A CNN correspondent was told that a crew member mentioned the difficulty with the thrusters during the plane's turnaround at Los Angeles airport on Saturday, but it was not clear whether a formal report was made, or whether the crew member had made a passing observation about something regarded as an irritation rather than a fault. Until now, the only work known to have been done on the plane at Los Angeles was a tyre change, which contributed to the three hour delay at New York's Kennedy airport that evening.
The official report on the Lauda Air crash concluded that the disaster was probably caused by the activation of an engine thrust reverser in mid-flight. The thrust reversers are supposed to be deployable only when the plane is on the ground.

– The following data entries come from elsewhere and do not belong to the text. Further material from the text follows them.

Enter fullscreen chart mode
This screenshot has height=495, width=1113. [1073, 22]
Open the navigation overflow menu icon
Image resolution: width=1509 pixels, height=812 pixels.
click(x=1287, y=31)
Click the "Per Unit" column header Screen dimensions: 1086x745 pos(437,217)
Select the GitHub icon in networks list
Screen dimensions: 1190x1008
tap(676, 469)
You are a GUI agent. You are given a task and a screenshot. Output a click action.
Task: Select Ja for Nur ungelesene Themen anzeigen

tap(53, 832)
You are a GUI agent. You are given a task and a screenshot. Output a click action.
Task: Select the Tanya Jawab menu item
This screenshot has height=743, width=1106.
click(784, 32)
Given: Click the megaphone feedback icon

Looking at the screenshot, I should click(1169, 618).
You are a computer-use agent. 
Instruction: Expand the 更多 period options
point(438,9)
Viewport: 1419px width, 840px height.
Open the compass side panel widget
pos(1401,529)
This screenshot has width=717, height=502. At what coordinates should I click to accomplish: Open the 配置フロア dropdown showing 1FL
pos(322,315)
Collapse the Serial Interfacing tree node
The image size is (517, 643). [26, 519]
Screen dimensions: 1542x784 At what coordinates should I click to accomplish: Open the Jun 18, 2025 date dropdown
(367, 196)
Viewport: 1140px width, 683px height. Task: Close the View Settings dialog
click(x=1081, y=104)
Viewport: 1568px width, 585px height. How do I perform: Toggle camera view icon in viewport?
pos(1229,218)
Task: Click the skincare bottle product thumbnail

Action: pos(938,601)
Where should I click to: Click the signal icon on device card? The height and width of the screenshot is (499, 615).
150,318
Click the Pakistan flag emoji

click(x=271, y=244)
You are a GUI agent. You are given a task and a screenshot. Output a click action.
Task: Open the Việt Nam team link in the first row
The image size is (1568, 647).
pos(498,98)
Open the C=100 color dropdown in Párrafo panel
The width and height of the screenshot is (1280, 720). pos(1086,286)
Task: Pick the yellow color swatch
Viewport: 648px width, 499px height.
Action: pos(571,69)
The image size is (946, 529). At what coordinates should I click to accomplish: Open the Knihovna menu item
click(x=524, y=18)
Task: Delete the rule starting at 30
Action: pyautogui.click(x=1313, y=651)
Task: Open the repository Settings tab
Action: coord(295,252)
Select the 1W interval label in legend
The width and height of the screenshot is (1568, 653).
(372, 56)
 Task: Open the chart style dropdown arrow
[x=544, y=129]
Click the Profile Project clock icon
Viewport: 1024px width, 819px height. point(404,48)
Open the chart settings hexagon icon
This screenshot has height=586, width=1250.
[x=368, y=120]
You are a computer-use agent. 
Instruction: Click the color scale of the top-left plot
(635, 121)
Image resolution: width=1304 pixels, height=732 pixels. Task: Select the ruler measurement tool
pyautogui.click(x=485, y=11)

Transcripts of the cockpit conversations showed the crew commenting on the intermittent flashing of the thrust reverser warning, which was dismissed as a minor electrical fault possibly attributable to moisture.
When the reverser suddenly deployed, the recording registered one of the crew swearing, the repeated crunch of metal, then nothing, as the plane dropped to the ground.
Among the similarities between that disaster and the Egyptair crash are the point and altitude in the flight, the speed of descent, and the lack of any communication from the pilot that there was a problem. As was reported yesterday, the Egyptair 767 came off the Boeing production line immediately before the Lauda Air plane, when the company was in the throes of a labour dispute.
Changes in the thrust reversers were required following the Lauda Air crash. Egyptair said the mandatory adjustments were made, but not by Boeing.